We now adopt the position articulated in Makaila and allow a deceased criminal defendant's direct appeal to continue upon proper substitution of a personal representative pursuant to NRAP 43 when justice so requires. This approach allows all parties to present arguments, and then, the court can make an informed decision regarding the validity of the deceased appellant's conviction. Further, a challenge to the regularity of Nevada's criminal process presents a live controversy regardless of the appellant's status because, as stated in Commonwealth v. Walker, 447 Pa. 146, 288 A.2d 741 (Pa. 1972), society has an interest in the constitutionality of the criminal process. Therefore, we deny Stephanie's motion for abatement ab initio but conclude that, as Ronnie's properly substituted personal representative, she is entitled to continue his appeal.

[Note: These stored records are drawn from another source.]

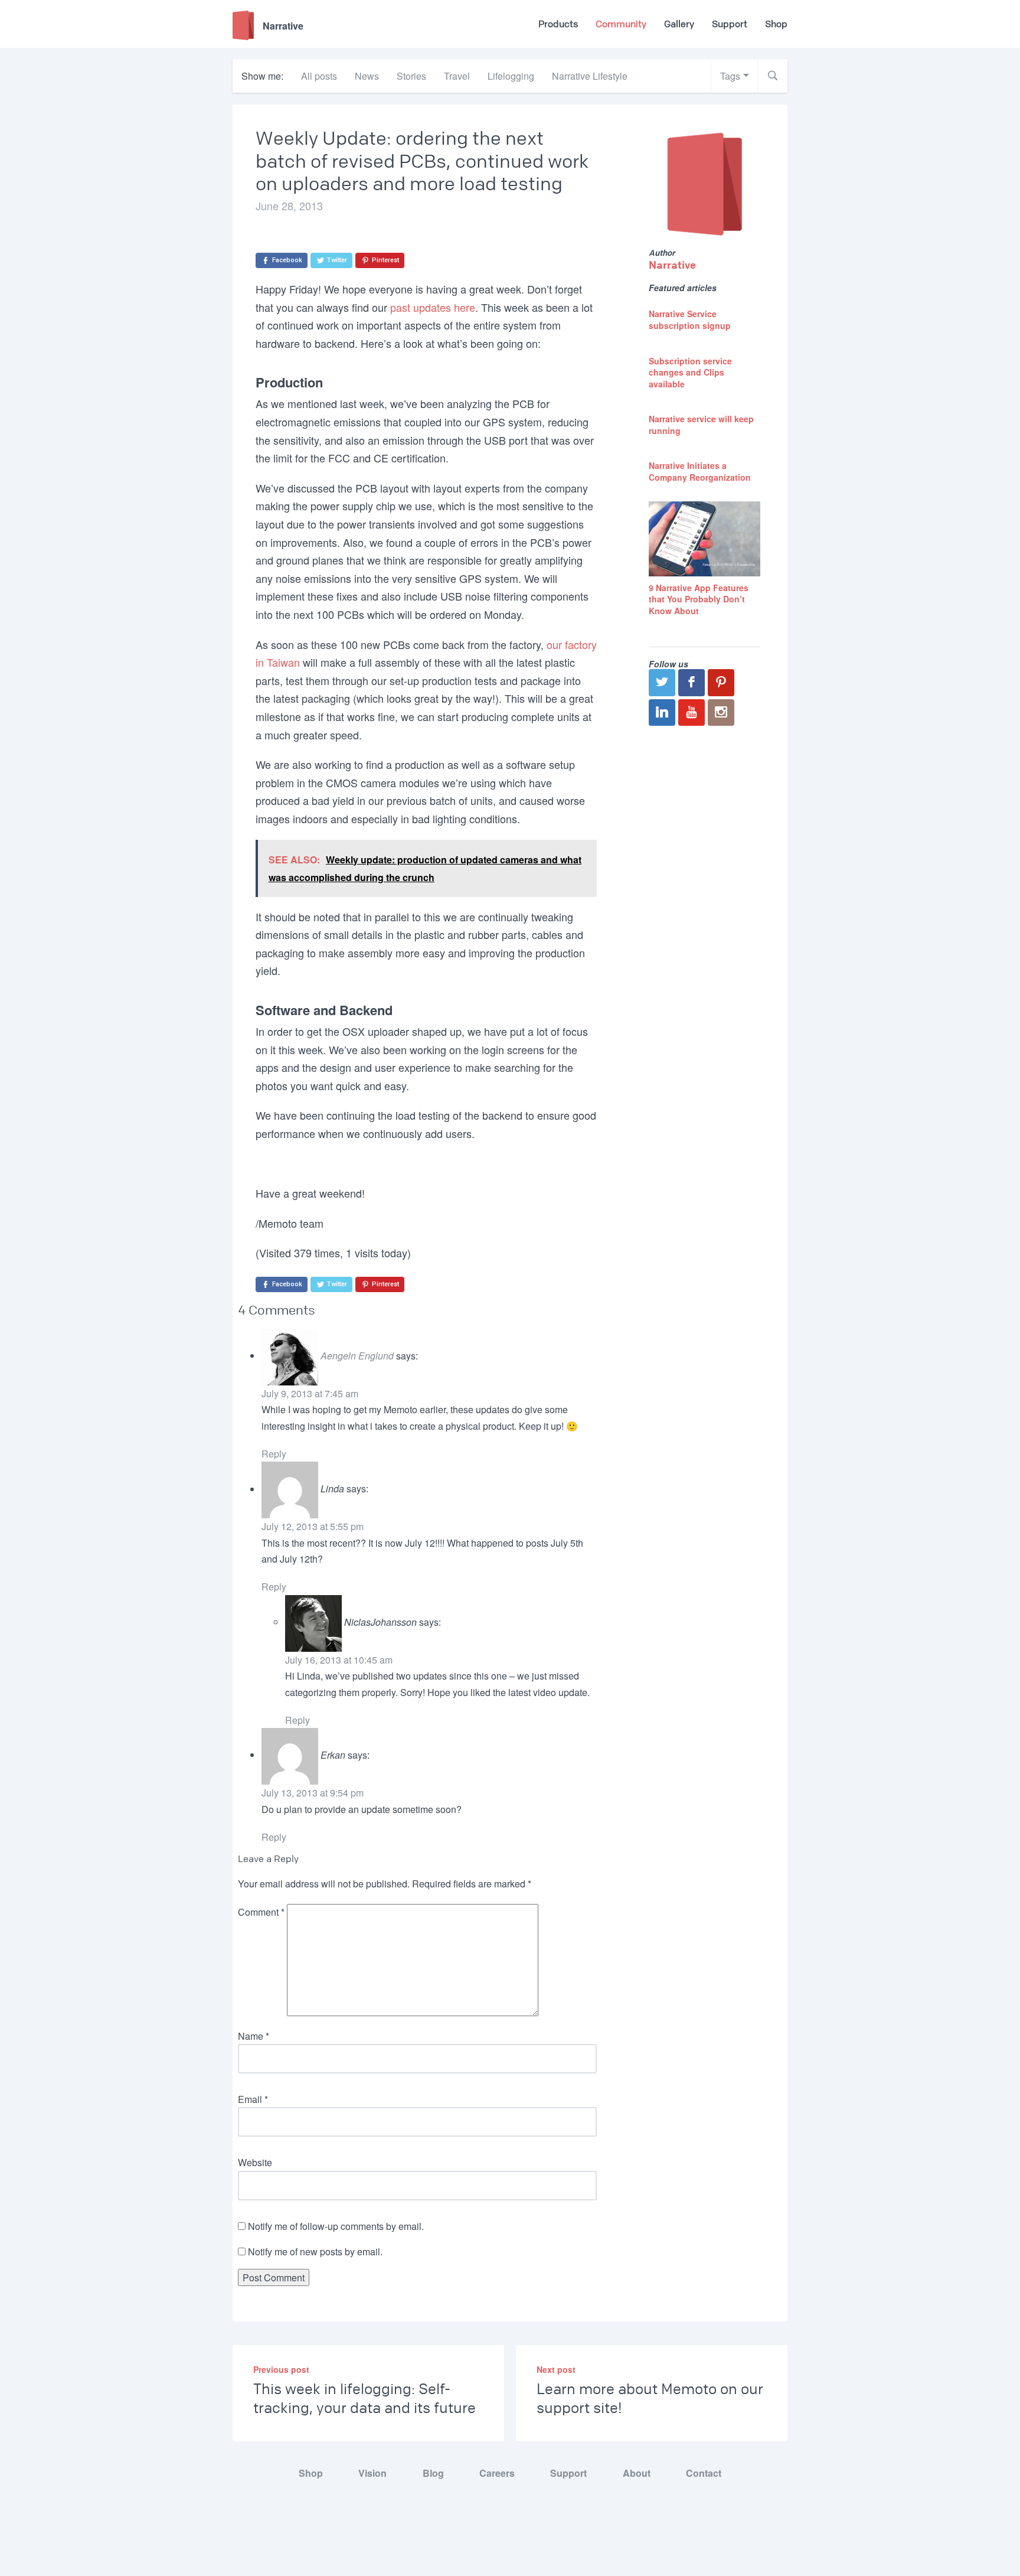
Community (621, 24)
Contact (703, 2473)
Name (253, 2036)
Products (558, 24)
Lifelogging (511, 76)
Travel (457, 76)
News (367, 76)
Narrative (672, 265)
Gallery (679, 24)
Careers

Stephanie asserts that the district court erred in denying Ronnie's Batson challenge. In Jermaine's appeal, we concluded
that a reversal of his judgment of conviction was warranted because the district court's mishandling of Jermaine and Ronnie's Batson challenge was intrinsically harmful to the trial's framework. Brass, 128 Nev. at
__, 291 P.3d at 149. Ronnie suffered the same harm as Jermaine and is entitled to the same relief. We recognize that the jury found sufficient evidence to convict Ronnie of the conspiracy, kidnapping, and murder charges.
However, the jury was not properly constituted, and its decision does not override the constitutional error Ronnie suffered. Accordingly, we reverse the judgment of conviction.
We concur: Gibbons, C.J., Pickering, J., Hardesty, J., Parraguirre, J., Cherry, J., Saitta, J.